Research Activity
 
General Statement
I address three professional fields:
 
     Applied Research in Textual Information Access and Knowledge Management
    Design and Engineering of Natural Language Processing Systems
     Project Management of Advanced IT and AI Projects
 
 
Areas of Interest
I currently investigate research topics in:
 
     Automatic Natural Language Understanding
     Frame Semantics, Shallow Semantic Parsing, and Semantic Role Labeling
     Machine Learning Approaches to Natural Language Processing
     Question Answering
     Textual Entailment and Paraphrasing
 
 
Research Directions
Area descriptions and personal contributions
 
Shallow Semantic Parsing
Work in this area attempts the conceptual analysis of natural language, oriented to general understanding of text meaning. The analysis is performed assigning semantic labels from a predefined set to the bare sentence constituents. Popular inspiring models, which also provide large annotated text collections, are PropBank and FrameNet. The specialized task of Semantic Role Labeling is usually defined on PropBank semantic roles, and it raised relevant interest in international competitions (CoNLL 2004 and 2005). On Conversely, FrameNet provides a more complex model based on the notion of Frame, i.e. the abstract representation of a specific event, situation, or property (e.g. "Commerce Scenario"). Each Frame defines its local set of participants (e.g. “Buyer”, “Goods”, “Money”, “Seller”). FrameNet-based Shallow Semantic Parsing is very recent, and a first international evaluation task was organized in SemEval 2007. My first works in this area contributed to experiments in feature engineering and assessment of Tree Kernels, and eventually led to a well ranked system at CoNLL 2005. More recently, I focused on the more challenging FrameNet-based analysis, making it the topic of my forthcoming Ph.D. dissertation (see section below).
 
Question Answering
Question Answering (QA) is the Natural Language Processing (NLP) task of automatically answering user's questions expressed in natural language.

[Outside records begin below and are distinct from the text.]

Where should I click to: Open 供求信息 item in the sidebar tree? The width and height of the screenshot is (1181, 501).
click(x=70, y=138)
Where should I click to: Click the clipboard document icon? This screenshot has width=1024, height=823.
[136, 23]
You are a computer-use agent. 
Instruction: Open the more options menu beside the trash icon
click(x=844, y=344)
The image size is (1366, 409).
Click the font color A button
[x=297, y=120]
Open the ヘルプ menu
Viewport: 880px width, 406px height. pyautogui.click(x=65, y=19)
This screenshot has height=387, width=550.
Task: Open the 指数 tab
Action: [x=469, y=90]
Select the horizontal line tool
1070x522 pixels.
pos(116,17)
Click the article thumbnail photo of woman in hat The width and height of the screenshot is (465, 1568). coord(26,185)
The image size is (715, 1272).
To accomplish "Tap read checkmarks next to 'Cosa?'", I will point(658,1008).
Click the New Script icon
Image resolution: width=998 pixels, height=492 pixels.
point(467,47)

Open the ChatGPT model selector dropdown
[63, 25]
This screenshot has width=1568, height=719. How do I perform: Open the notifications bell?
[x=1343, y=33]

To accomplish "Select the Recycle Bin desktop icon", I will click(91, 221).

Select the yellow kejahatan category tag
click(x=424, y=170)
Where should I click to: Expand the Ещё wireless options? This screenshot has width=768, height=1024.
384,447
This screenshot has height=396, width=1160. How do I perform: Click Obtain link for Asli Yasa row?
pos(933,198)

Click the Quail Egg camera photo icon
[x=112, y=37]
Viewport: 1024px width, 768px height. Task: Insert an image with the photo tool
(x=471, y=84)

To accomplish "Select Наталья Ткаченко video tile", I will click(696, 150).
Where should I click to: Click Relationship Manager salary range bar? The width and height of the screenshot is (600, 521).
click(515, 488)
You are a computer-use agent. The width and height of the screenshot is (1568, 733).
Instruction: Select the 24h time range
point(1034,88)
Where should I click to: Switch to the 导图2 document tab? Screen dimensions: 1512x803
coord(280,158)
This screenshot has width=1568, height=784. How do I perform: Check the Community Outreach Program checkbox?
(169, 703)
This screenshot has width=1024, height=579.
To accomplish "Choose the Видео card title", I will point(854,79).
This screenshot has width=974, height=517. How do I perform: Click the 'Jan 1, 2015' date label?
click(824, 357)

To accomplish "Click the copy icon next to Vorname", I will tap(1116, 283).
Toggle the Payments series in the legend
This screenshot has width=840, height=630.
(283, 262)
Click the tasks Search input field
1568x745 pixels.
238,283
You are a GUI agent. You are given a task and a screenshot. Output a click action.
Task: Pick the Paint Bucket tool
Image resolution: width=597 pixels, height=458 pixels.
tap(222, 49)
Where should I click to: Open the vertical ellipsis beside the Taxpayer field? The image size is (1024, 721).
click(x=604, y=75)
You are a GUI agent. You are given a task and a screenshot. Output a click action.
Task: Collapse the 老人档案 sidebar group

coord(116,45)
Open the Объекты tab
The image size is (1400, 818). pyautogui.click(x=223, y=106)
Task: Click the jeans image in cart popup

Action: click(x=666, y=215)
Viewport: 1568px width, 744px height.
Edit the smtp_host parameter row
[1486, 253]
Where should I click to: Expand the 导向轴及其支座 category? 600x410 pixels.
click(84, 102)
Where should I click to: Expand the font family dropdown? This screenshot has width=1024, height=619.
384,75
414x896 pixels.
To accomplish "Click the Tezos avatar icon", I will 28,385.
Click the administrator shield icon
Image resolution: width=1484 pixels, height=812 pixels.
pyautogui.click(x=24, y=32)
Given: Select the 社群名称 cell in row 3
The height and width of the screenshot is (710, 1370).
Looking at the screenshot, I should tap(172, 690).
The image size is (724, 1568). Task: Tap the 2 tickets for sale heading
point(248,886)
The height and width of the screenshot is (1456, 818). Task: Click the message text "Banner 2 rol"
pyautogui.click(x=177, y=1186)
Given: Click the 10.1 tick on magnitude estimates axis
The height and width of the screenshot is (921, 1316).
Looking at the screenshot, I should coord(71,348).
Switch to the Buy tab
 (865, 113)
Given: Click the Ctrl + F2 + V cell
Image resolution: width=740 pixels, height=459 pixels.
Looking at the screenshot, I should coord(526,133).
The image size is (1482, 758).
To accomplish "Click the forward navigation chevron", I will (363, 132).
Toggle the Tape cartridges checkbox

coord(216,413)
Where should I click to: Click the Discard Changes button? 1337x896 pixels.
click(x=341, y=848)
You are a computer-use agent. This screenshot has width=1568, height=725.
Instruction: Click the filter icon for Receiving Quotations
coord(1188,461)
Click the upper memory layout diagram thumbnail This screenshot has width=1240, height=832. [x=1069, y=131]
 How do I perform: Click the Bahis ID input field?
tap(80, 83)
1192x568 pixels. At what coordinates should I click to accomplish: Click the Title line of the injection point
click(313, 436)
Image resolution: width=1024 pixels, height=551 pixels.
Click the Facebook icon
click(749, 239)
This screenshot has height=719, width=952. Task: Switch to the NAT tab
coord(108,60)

In the traditional task definition (TREC, CLEF), a QA system looks for answers into a collection of plain text documents as agency news or newspaper columns, and it provides short answers back. FBK-irst developed in the past a successful QA system ("Diogene") which participated in international competitions. I have been supporting its development in generating text pattern libraries (Master Thesis), performing error analysis, and designing architecture re-engineering (WebFAQ Project). More recently, I have been working on the QALL-ME European Project concerning ontology based QA on mobile devices for tourism and entertainment. I designed and developed the QALL-ME core functions for ontology population from multiple information sources, and for web-based ontology querying in SPARQL, exploiting the Jena Semantic Web Framework.
 
Textual Entailment and Inference
Recognizing Textual Entailment (TE) is the task of automatically assessing whether or not, given two general text fragments T and H, the meaning of T entails the meaning of H (which stands for “hypothesis”). For example, entailment holds between T="Aspirin reduces the risk of heart attack", and H="Aspirin prevents heart attack". T and H may differ for a wide range of lexical and syntactic variations, still preserving entailment. TE provides a general framework for the evaluation of NLP techniques addressing language variability. Successful evaluation campaigns (RTE Challenges 2005, 2006, and 2007) have been recently organized. I first contributed to TE research addressing the problem of automatically collecting on the Web large collections of abstract entailment patterns, used to manage TE examples as the above one. I also focused on the problem of producing strict guidelines for TE evaluation and for the development of reference data sets. At a later time, when visiting ISI, I realized experiments for automatically learning selectional preferences over the terms appearing in entailment patterns, thus improving precision.
 
Spoken Dialog Systems
I approached this area very recently, jointly with the AMI2 Lab at the University of Trento. Our goal is to show the capability of Shallow Semantic Parsing (see above description) to improve the state of the art in real-world conversational systems. In fact, current Spoken Language Understanding technology is based on simple concept annotation of word sequences, where the interdependencies between concepts and their compositional semantics are generally neglected. This prevents an effective handling of language phenomena, with a consequent limitation on the design of complex Spoken Dialog systems. Therefore, we aim at integrating and evaluating the promising Shallow Semantic Parsing framework in current Spoken Dialog models. I performed preliminary experiments exploiting a reference corpus of domain-specific Italian dialogs developed by the LUNA Project. The achieved results (SLT 2008, see Publications below) showed the feasibility and the effectiveness of the approach. Subsequent work is now in progress.
 
Engineering of NLP Architectures
Effective, applied research must commit to show its impact very early. In this spirit, I consider engineering of real-world NLP systems as a very relevant part of my activity. Being NLP very young, robust analytical models still completely miss. This has an heavy impact on the design of software system architectures, which must rely on always improving empirical methods. Thus, critical architectural features must be assured. To mention a few, modularity (to support the quick embedding of novel available subsystems), scalability (to support the continuous growth of data driven models), distributedness (to allow parallel processing of large data sets, and the exploitation of specialized remote services). A special role in NLP is played by error analysis: it constitutes the most valuable feedback from a running system to its originating research, and it is only effective when relying on a sound system design. These principles lay down my design priorities whenever an experimental workbench is worth being developed into a functional prototype.
 
 
PhD Dissertation - forthcoming
 
My Doctoral Dissertation is focused on the application of Frame Semantics in Textual Information Processing. It aims at three main goals: 1) realize automatic, robust, multi-language FrameNet-based Shallow Semantic Parsing (see dedicated section) of free text, 2) improve the state-of-the-art in this area, and 3) apply such achievements in enhancing real world, end-user NLP applications.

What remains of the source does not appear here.